• Work item
Please transcribe only the lines between the one containing "Where should I" and the end of the records, both ends included, exactly as written; skip every picture.

• Data excerpts
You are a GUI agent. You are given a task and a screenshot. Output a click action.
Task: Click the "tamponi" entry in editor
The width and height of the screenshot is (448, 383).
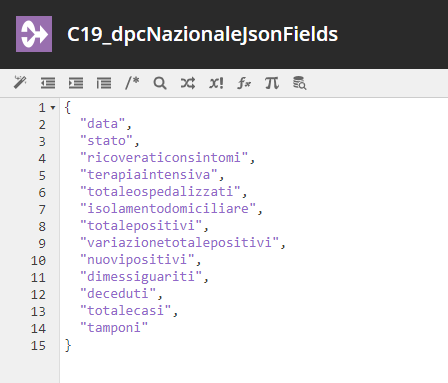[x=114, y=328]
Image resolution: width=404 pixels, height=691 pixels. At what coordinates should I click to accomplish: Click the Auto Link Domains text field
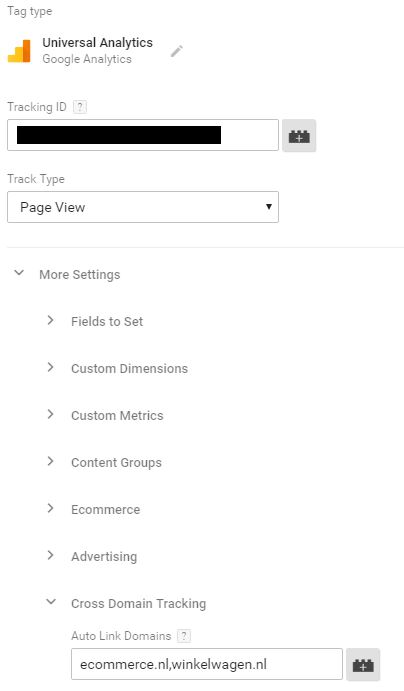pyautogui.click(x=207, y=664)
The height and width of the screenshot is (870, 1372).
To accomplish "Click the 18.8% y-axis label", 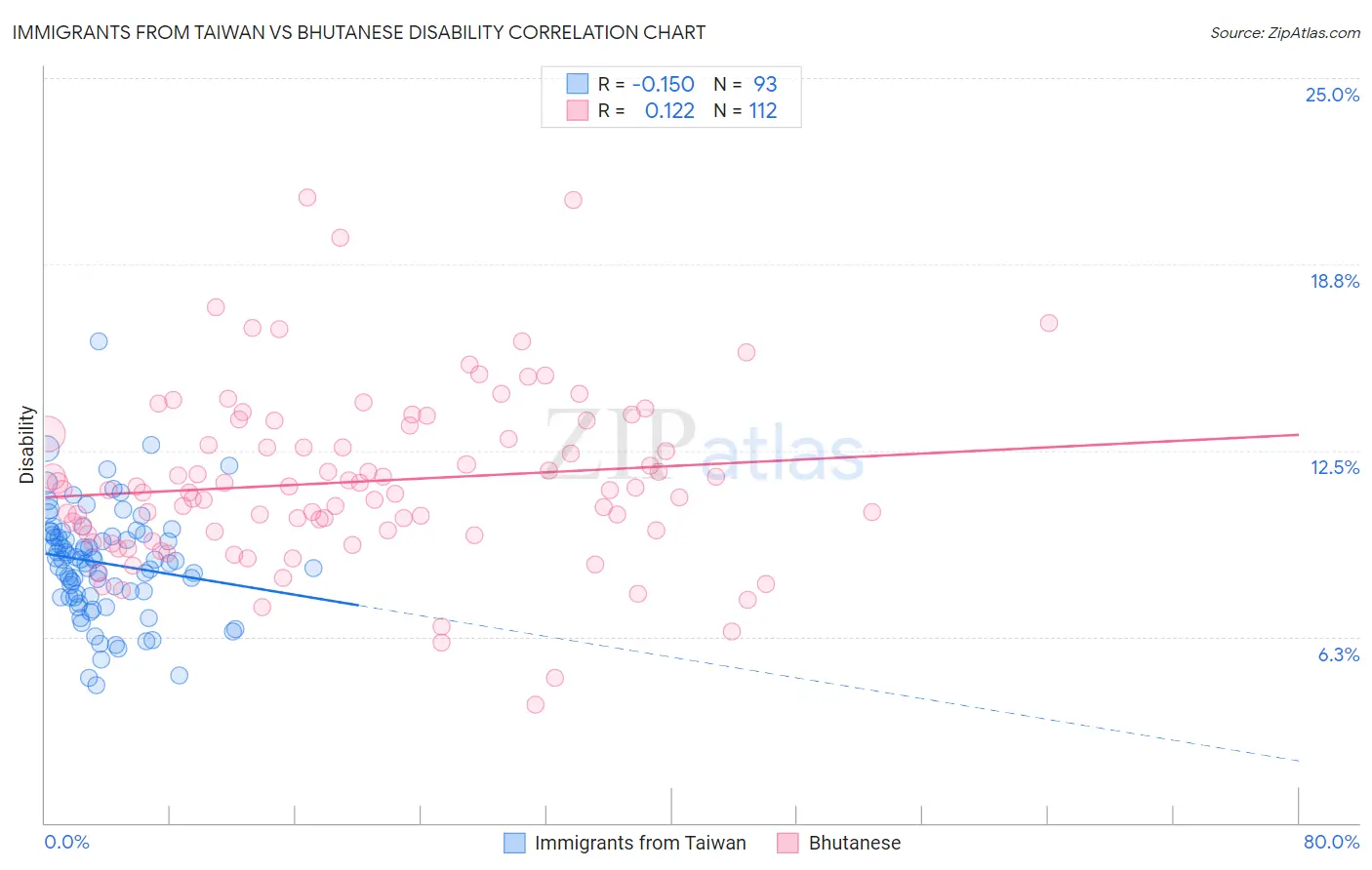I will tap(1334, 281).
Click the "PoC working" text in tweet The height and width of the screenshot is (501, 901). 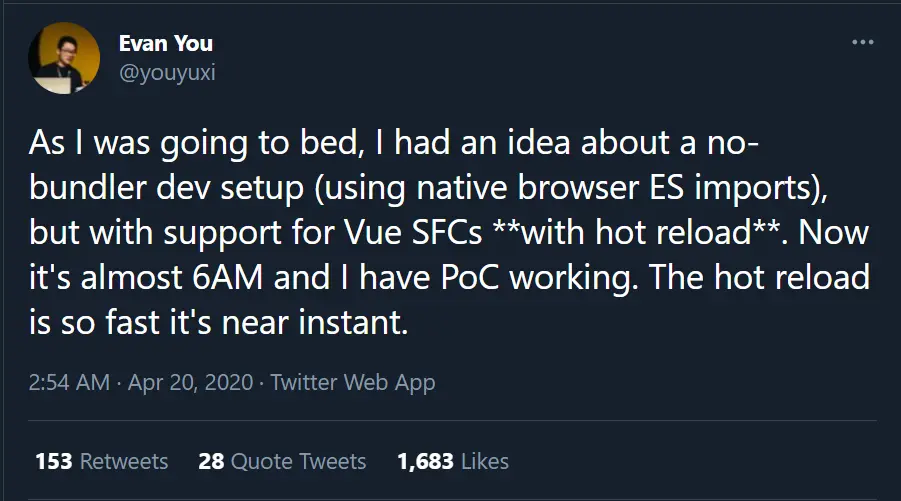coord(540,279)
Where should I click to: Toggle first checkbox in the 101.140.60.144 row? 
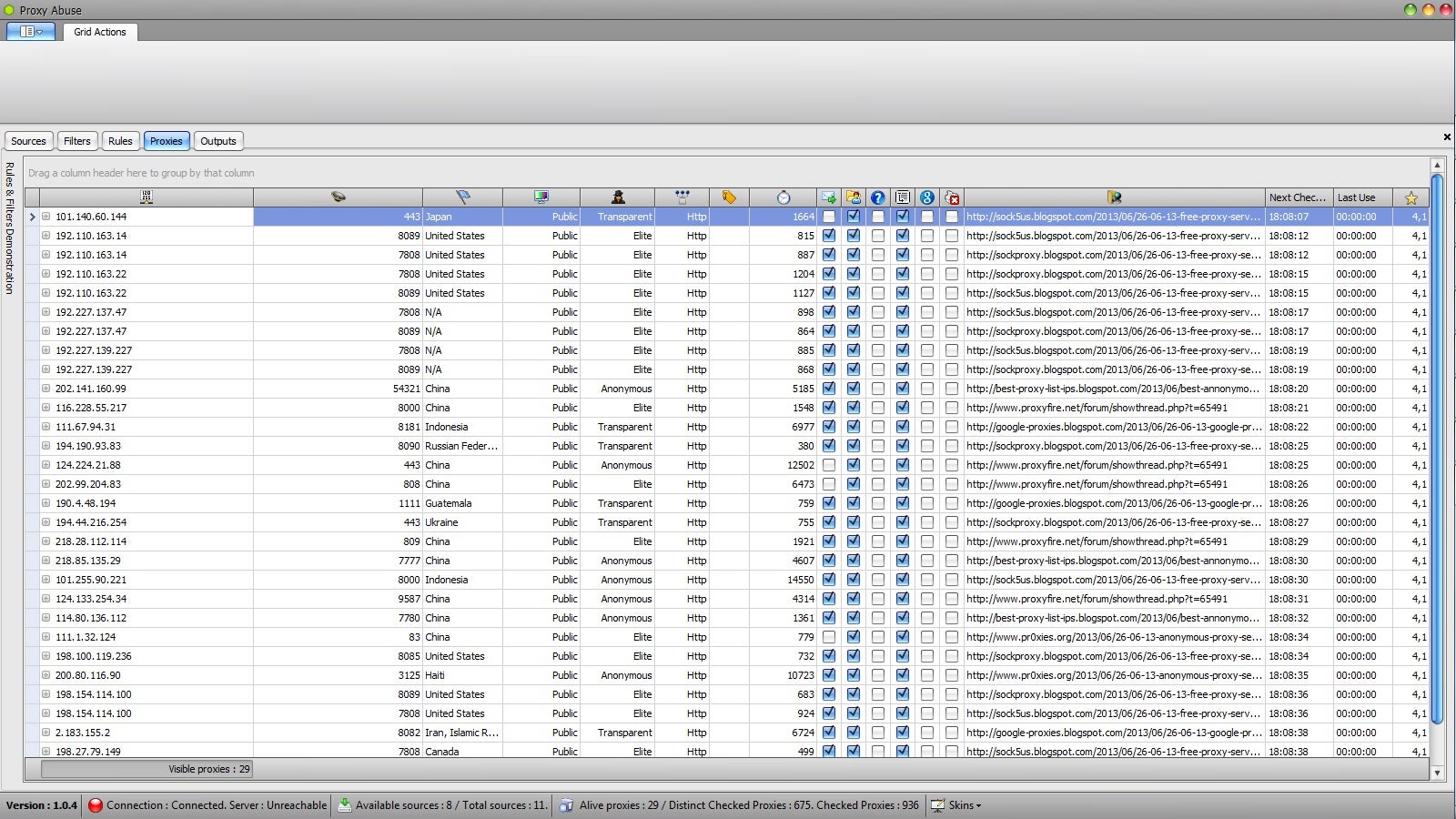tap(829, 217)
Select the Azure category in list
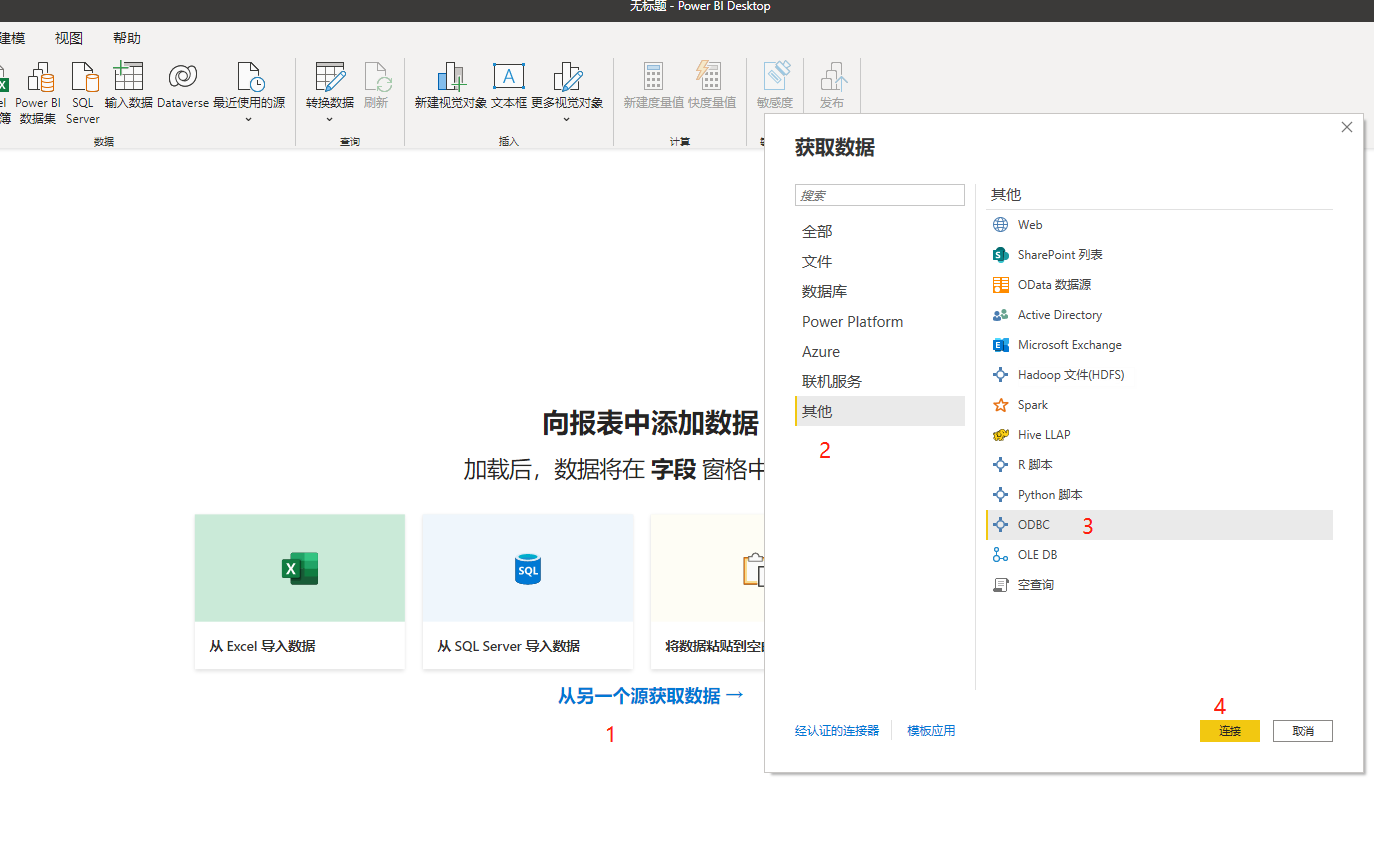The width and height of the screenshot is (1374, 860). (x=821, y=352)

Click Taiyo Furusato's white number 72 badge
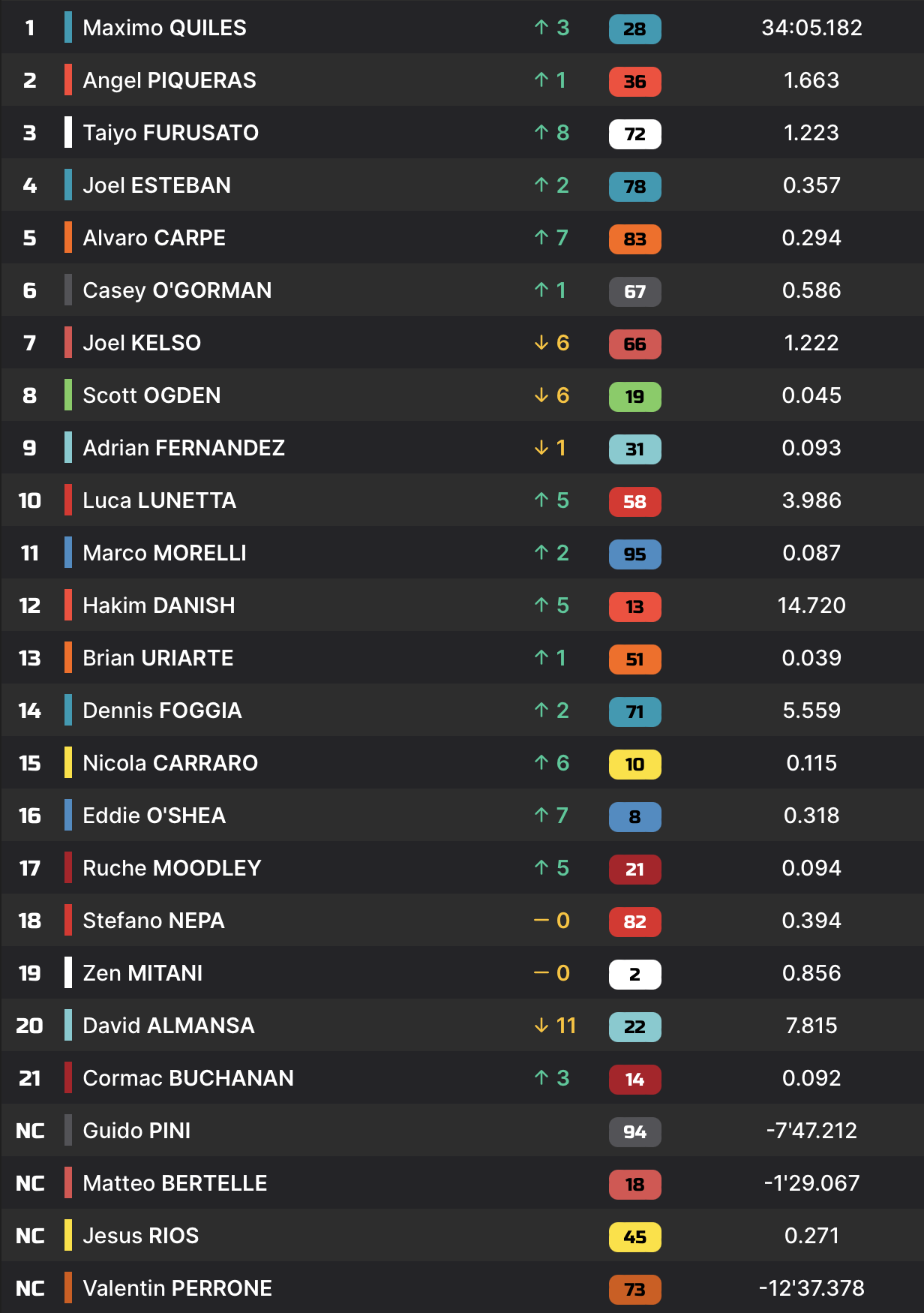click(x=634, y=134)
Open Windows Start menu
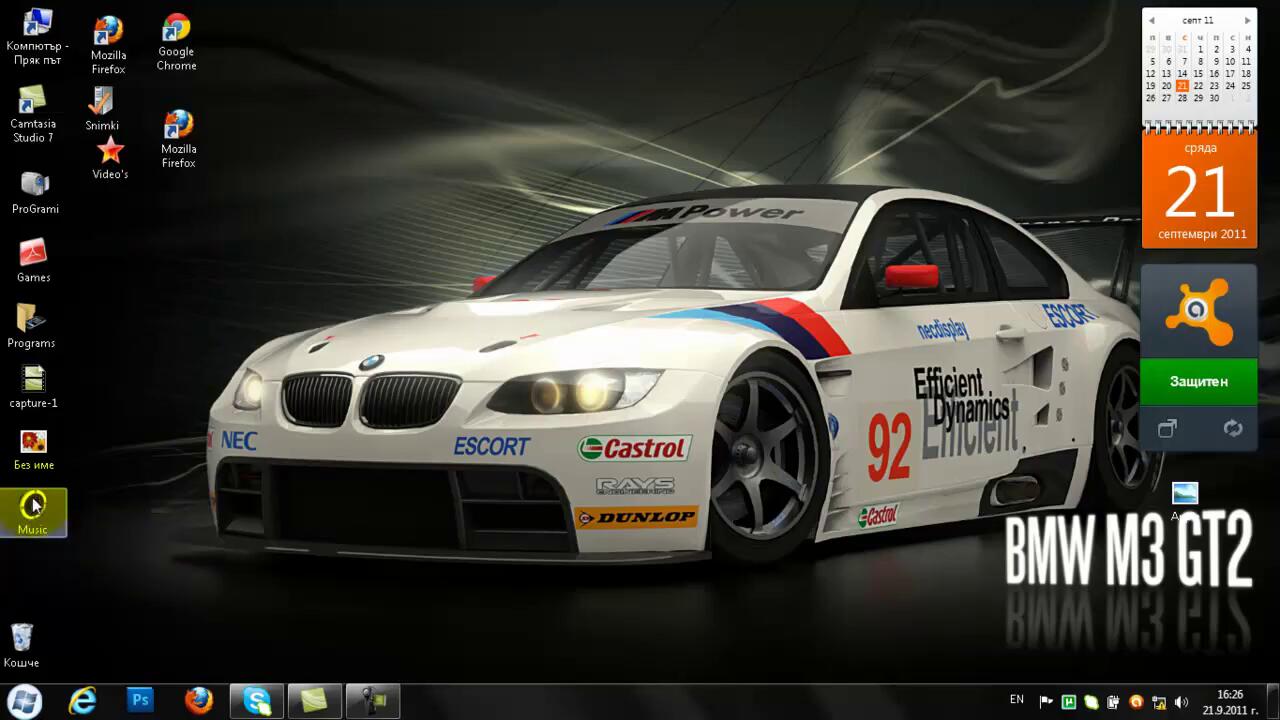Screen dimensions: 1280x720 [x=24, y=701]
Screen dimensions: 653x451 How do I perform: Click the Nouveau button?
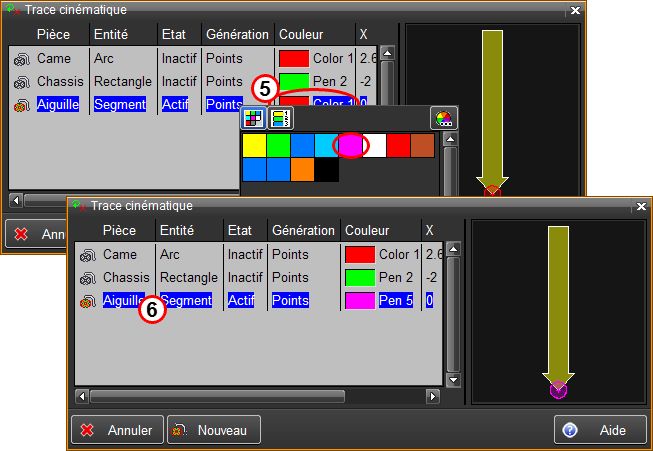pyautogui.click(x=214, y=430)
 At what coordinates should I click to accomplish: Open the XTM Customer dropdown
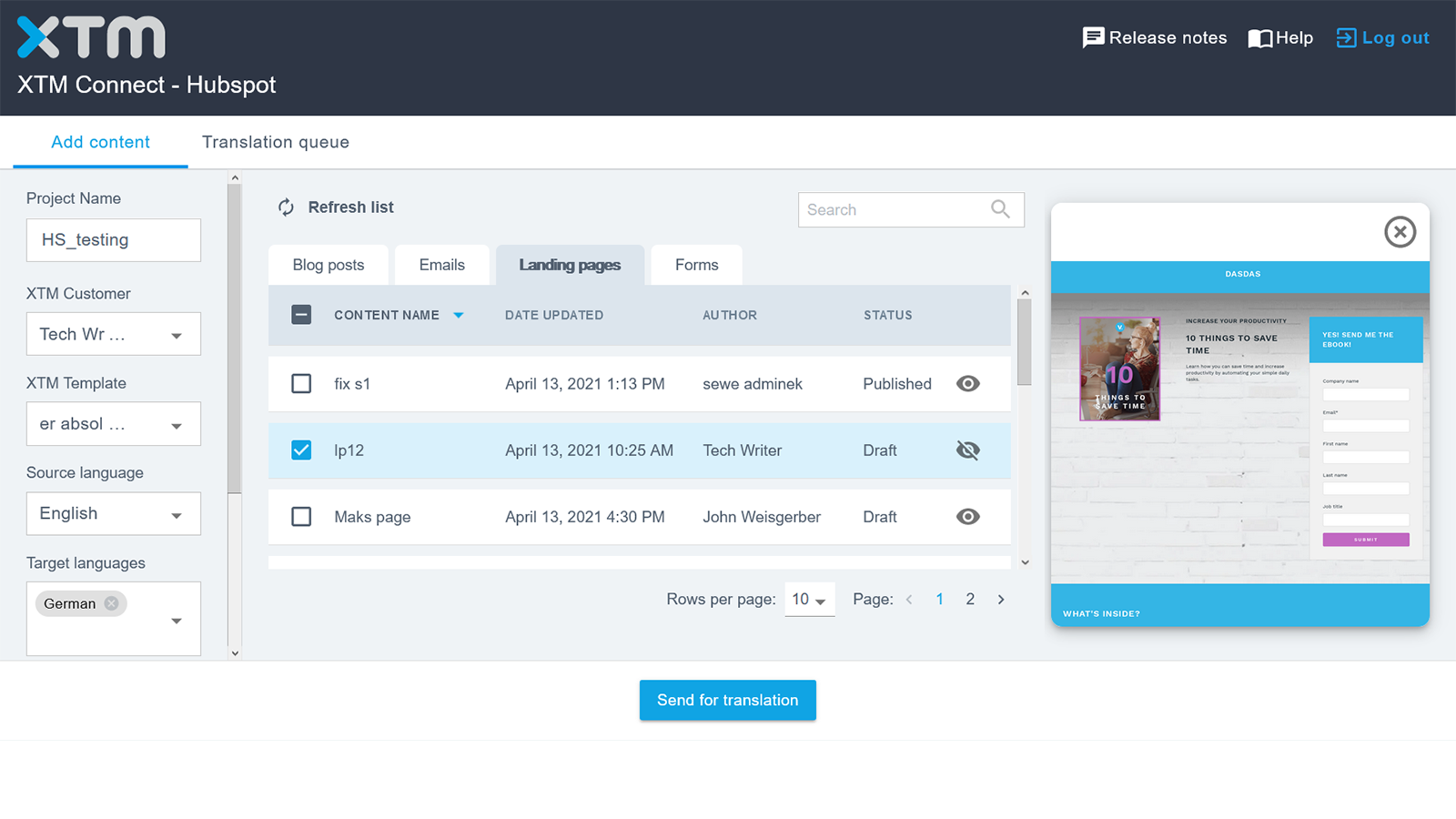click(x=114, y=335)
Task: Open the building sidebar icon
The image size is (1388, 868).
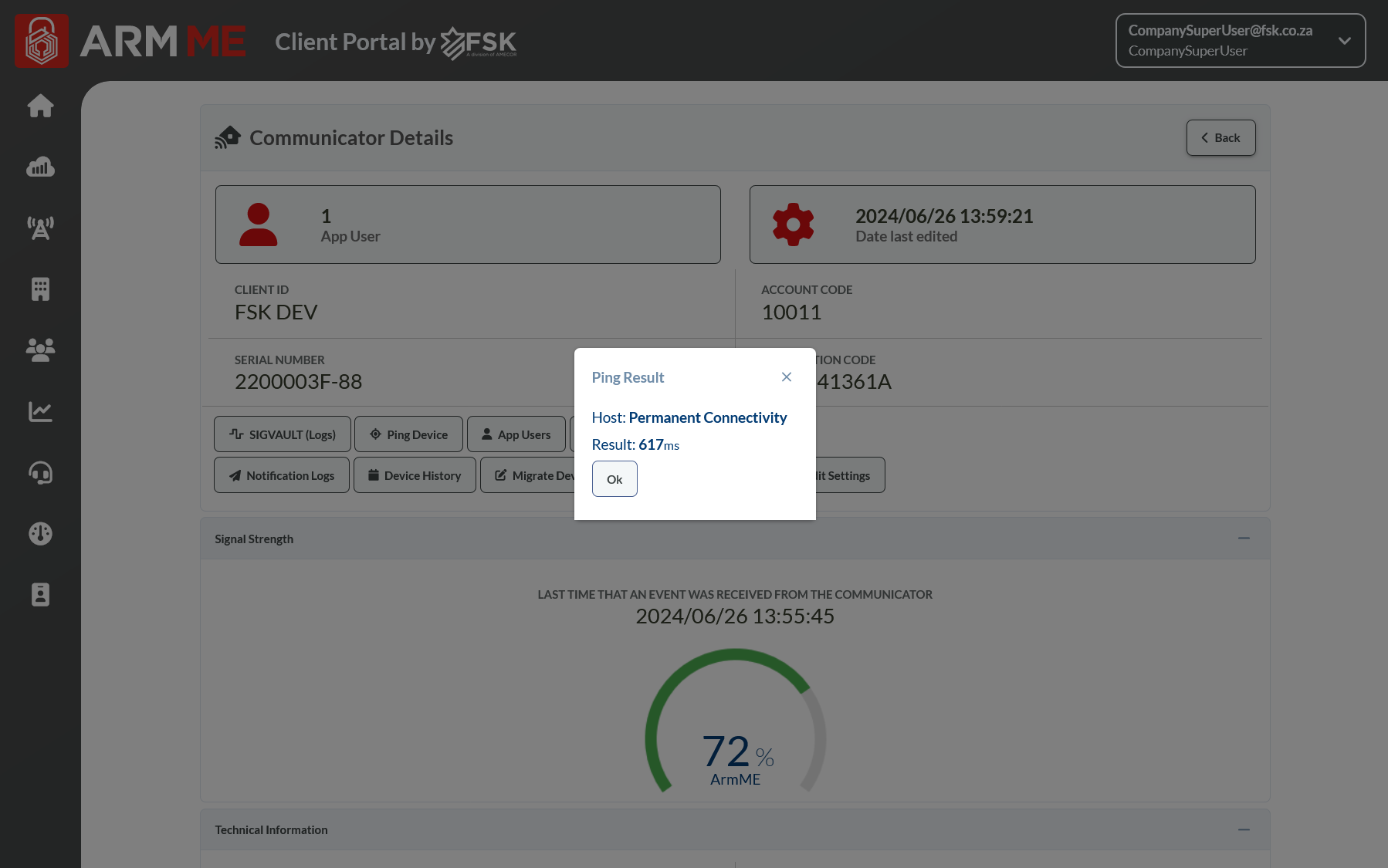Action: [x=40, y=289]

• Solution to this exercise
Where should I click to: Toggle first checkbox in the 101.140.60.144 row? 
tap(829, 217)
Select the Azure category in list
The width and height of the screenshot is (1374, 860). (x=821, y=352)

Click Taiyo Furusato's white number 72 badge
click(x=634, y=134)
Open Windows Start menu
Screen dimensions: 1280x720 [x=24, y=701]
Screen dimensions: 653x451 How do I perform: Click the Nouveau button?
pyautogui.click(x=214, y=430)
 At what coordinates should I click to accomplish: Open the XTM Customer dropdown
click(x=114, y=335)
Task: Open the building sidebar icon
The image size is (1388, 868).
Action: [x=40, y=289]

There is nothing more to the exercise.